What the task asks -
Copy the records exactly. Include every line.

(Dataset entries)
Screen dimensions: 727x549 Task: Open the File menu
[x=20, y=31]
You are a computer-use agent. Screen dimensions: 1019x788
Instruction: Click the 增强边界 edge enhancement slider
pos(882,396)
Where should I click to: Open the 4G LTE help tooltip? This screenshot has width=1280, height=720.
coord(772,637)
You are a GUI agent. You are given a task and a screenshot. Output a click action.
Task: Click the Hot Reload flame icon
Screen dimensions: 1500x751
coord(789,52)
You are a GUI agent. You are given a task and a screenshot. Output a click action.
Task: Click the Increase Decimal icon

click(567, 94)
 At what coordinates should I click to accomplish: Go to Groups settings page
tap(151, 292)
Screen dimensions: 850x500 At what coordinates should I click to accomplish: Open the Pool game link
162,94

Written solution -
Screen dimensions: 727x549 Task: Open the File menu
[x=20, y=31]
You are a computer-use agent. Screen dimensions: 1019x788
Instruction: Click the 增强边界 edge enhancement slider
pos(882,396)
Where should I click to: Open the 4G LTE help tooltip? This screenshot has width=1280, height=720.
coord(772,637)
You are a GUI agent. You are given a task and a screenshot. Output a click action.
Task: Click the Hot Reload flame icon
Screen dimensions: 1500x751
coord(789,52)
You are a GUI agent. You are given a task and a screenshot. Output a click action.
Task: Click the Increase Decimal icon

click(567, 94)
 At what coordinates should I click to accomplish: Go to Groups settings page
tap(151, 292)
Screen dimensions: 850x500 At what coordinates should I click to accomplish: Open the Pool game link
162,94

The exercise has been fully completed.